= Problem to work on =
All entries should be copied exactly, none left out.
☆ ☆ ☆ ☆
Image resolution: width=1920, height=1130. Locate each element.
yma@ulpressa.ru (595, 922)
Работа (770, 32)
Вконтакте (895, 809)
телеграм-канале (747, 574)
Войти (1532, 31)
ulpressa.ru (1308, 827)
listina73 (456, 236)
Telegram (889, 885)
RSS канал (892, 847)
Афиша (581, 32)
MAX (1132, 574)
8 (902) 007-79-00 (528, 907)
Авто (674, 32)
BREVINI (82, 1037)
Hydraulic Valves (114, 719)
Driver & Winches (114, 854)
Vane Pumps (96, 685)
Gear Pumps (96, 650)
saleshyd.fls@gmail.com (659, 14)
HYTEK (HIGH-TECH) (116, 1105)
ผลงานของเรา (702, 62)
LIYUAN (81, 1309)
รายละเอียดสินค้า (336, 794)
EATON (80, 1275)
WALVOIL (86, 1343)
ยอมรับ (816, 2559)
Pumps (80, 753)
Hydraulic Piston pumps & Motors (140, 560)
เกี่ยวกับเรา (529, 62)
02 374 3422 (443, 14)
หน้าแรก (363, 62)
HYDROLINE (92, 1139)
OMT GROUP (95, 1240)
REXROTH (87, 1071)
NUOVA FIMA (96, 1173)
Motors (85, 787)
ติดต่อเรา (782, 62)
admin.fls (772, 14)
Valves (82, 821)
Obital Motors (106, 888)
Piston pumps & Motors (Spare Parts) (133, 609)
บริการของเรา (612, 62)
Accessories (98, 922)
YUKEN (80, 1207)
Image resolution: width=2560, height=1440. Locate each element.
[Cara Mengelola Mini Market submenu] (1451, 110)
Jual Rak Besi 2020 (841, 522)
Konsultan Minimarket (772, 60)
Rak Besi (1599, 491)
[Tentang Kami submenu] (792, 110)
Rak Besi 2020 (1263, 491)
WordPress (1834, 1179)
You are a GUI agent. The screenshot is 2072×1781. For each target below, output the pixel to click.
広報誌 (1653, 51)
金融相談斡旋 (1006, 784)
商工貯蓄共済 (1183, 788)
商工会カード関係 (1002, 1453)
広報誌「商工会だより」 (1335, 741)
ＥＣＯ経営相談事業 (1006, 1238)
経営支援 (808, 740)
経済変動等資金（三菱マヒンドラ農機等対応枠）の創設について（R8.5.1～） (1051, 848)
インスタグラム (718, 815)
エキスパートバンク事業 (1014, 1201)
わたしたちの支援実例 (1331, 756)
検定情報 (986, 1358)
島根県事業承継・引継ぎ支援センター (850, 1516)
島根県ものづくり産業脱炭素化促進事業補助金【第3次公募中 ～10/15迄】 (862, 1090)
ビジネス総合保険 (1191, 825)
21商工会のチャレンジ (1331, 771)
☆ ☆ ☆ ☆
= Output =
Image resolution: width=1920, height=1130. Locate each element.
yma@ulpressa.ru (595, 922)
Работа (770, 32)
Вконтакте (895, 809)
телеграм-канале (747, 574)
Войти (1532, 31)
ulpressa.ru (1308, 827)
listina73 (456, 236)
Telegram (889, 885)
RSS канал (892, 847)
Афиша (581, 32)
MAX (1132, 574)
8 (902) 007-79-00 (528, 907)
Авто (674, 32)
BREVINI (82, 1037)
Hydraulic Valves (114, 719)
Driver & Winches (114, 854)
Vane Pumps (96, 685)
Gear Pumps (96, 650)
saleshyd.fls@gmail.com (659, 14)
HYTEK (HIGH-TECH) (116, 1105)
ผลงานของเรา (702, 62)
LIYUAN (81, 1309)
รายละเอียดสินค้า (336, 794)
EATON (80, 1275)
WALVOIL (86, 1343)
ยอมรับ (816, 2559)
Pumps (80, 753)
Hydraulic Piston pumps & Motors (140, 560)
เกี่ยวกับเรา (529, 62)
02 374 3422 (443, 14)
หน้าแรก (363, 62)
HYDROLINE (92, 1139)
OMT GROUP (95, 1240)
REXROTH (87, 1071)
NUOVA FIMA (96, 1173)
Motors (85, 787)
ติดต่อเรา (782, 62)
admin.fls (772, 14)
Valves (82, 821)
Obital Motors (106, 888)
Piston pumps & Motors (Spare Parts) (133, 609)
บริการของเรา (612, 62)
Accessories (98, 922)
YUKEN (80, 1207)
Image resolution: width=2560, height=1440. Locate each element.
[Cara Mengelola Mini Market submenu] (1451, 110)
Jual Rak Besi 2020 (841, 522)
Konsultan Minimarket (772, 60)
Rak Besi (1599, 491)
[Tentang Kami submenu] (792, 110)
Rak Besi 2020 (1263, 491)
WordPress (1834, 1179)
You are a GUI agent. The screenshot is 2072×1781. For each target below, output the pixel to click.
広報誌 (1653, 51)
金融相談斡旋 (1006, 784)
商工貯蓄共済 (1183, 788)
商工会カード関係 (1002, 1453)
広報誌「商工会だより」 (1335, 741)
ＥＣＯ経営相談事業 (1006, 1238)
経営支援 (808, 740)
経済変動等資金（三菱マヒンドラ農機等対応枠）の創設について（R8.5.1～） (1051, 848)
インスタグラム (718, 815)
エキスパートバンク事業 (1014, 1201)
わたしたちの支援実例 (1331, 756)
検定情報 (986, 1358)
島根県事業承継・引継ぎ支援センター (850, 1516)
島根県ものづくり産業脱炭素化促進事業補助金【第3次公募中 ～10/15迄】 (862, 1090)
ビジネス総合保険 (1191, 825)
21商工会のチャレンジ (1331, 771)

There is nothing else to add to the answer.